5 Stay on Fen Road as it bends round to the left into the small hamlet of Grimstone End where you soon reach Pakenham Watermill. Just beyond the watermill, there are views of Mickle Mere, a popular birdwatching spot, to your right. Stay on this road to return to the A143, where you turn left along a pavement path before crossing the main road at a white post to reach a quiet lane on the far side. Turn left here where you see a house with a dovecote in the garden. When you get to the end of the lane, turn right and follow the road into Ixworth to return to the car park.

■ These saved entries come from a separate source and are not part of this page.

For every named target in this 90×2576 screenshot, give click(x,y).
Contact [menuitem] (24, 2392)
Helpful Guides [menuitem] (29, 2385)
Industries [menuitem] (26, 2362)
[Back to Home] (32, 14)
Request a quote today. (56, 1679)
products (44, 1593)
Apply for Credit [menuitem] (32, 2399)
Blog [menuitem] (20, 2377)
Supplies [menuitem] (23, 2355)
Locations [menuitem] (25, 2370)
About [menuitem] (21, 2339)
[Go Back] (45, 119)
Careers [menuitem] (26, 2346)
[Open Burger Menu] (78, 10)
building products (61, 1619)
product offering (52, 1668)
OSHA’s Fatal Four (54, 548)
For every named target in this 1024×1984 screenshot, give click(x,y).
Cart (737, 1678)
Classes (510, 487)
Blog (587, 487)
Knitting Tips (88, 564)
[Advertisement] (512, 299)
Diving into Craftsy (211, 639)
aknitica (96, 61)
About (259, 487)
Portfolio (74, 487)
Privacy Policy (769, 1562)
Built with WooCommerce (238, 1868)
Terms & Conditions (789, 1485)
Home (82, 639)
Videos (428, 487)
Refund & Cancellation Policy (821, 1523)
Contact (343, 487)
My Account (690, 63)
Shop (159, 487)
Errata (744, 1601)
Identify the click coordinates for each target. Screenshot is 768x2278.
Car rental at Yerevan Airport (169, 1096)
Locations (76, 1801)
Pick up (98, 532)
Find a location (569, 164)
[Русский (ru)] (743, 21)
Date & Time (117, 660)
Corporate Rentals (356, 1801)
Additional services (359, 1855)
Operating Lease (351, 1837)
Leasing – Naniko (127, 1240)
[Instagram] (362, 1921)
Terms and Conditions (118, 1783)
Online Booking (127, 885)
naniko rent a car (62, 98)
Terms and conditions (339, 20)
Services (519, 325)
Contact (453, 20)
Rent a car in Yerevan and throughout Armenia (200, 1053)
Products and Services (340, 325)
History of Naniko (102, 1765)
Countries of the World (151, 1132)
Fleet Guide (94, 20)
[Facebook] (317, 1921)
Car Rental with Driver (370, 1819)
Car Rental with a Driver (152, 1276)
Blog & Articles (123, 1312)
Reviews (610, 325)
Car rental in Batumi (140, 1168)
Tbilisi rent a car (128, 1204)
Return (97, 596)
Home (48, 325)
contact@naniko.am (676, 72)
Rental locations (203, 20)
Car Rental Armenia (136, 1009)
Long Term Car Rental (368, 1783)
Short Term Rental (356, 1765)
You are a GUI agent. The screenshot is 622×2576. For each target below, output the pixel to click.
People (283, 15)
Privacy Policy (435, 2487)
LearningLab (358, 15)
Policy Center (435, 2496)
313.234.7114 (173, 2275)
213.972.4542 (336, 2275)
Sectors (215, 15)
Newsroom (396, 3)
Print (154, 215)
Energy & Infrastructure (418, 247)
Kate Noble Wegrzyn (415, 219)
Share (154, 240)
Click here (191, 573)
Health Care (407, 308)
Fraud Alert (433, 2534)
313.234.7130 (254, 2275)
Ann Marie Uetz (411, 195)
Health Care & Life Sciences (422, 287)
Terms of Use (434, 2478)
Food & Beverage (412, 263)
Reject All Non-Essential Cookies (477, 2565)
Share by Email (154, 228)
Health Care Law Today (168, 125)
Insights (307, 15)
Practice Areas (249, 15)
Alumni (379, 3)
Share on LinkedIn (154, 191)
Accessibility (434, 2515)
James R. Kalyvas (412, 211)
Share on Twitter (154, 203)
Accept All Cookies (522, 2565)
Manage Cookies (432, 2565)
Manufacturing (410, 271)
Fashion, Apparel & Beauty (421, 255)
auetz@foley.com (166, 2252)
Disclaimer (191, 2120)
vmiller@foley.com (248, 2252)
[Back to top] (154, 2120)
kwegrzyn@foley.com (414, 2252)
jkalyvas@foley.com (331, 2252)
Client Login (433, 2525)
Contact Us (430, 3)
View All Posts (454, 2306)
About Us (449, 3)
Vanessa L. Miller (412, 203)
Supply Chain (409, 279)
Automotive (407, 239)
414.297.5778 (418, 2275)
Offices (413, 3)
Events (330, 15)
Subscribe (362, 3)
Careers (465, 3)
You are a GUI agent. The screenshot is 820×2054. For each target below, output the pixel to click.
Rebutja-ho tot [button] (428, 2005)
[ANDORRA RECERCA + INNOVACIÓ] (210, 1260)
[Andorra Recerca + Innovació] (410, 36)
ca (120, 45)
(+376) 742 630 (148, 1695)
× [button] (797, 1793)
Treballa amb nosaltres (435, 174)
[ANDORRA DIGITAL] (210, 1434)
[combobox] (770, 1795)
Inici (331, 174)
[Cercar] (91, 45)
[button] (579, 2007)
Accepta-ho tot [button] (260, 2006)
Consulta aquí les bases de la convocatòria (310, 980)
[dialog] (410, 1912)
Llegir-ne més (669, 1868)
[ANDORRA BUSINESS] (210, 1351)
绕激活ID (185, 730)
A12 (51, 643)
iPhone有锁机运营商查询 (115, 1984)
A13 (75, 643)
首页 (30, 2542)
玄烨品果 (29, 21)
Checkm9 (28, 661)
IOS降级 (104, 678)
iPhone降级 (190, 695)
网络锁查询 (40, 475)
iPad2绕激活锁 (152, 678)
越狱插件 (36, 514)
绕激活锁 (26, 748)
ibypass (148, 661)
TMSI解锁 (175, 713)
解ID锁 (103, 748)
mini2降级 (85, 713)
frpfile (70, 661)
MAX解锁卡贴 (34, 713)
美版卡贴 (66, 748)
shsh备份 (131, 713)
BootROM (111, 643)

At one time, almost every village in Suffolk had its own windmill, grinding corn to produce flour for the local bakery. Their turning sails were a familiar feature of the rural landscape but one that is rarely seen these days. Of 500 mills which existed at the start of the 19th century, fewer than 40 remain and only half of these retain their machinery. Others have been converted into modern houses and the majority have simply disappeared through neglect.
In recent years, however, there has been a movement to restore and maintain the last remaining mills to prevent this part of Suffolk's heritage from being lost. Pakenham, near Bury St Edmunds, now has the distinction of being the only parish in England with a working windmill and watermill. The latter, owned by the Suffolk Preservation Trust, can be visited from Easter to September on Wednesdays and at weekends, when the waterwheel turns and the machinery cranks into action to produce genuine stoneground flour.
A mill has stood on this site since the time of the Domesday Book in 1086 and it is possible that the Romans also milled grain here as they are known to have built a fort in the area. The enthusiastic curators will show you around the mill, explaining how water is released from the mill pond to turn the 16ft (5m) wheel, and pointing out obscure industrial features like the 'wallower', the 'damsel' and the Blackstone oil engine that dates from 1904.
From the garden beside the mill pond there are views across the fen to Pakenham Windmill, a five-storey brick tower mill built in 1816 and recently restored to working order. Pakenham is on the Miller's Trail, a signposted circuit of Suffolk villages that takes in half a dozen mills. Among the mills that can be visited in summer are the watermill at Euston, the post mill at Stanton and the tower mill at Thelnetham, which also produces its own organic flour. You can pick up a map of the Miller's Trail at Pakenham Watermill.
Although the two mills are officially in Pakenham, they are closer to Ixworth, where this walk begins. Ixworth is on the site of a major Iceni settlement and also a Roman fort, strategically situated at the junction of the Bury St Edmunds to Norwich and Ipswich to Thetford roads. A modern bypass keeps most traffic away and the result is a quiet village of timber-framed houses along the High Street, which retains a selection of shops and pubs.
The Pykkerell, on the High Street at Ixworth, is a 16th-century coaching inn with beamed ceilings, log fires and plenty of atmosphere, offering a varied menu. In summer you can eat outdoors in the courtyard by the old stables. Picnic food is available at shops along the High Street, including the quirkily named Meat at the Village Store.
Look out for the tiny Methodist cemetery in the hamlet of Grimstone End, all that remains of the Ebenezer chapel that once stood on this spot.
Wyken Hall, just outside Ixworth, is an Elizabethan manor house with herb and rose gardens, woodland walks, a vineyard and a restaurant inside a 16th-century barn. The gardens are open on summer afternoons, the vineyard can be visited throughout the year. A farmers' market is held here on Saturday mornings.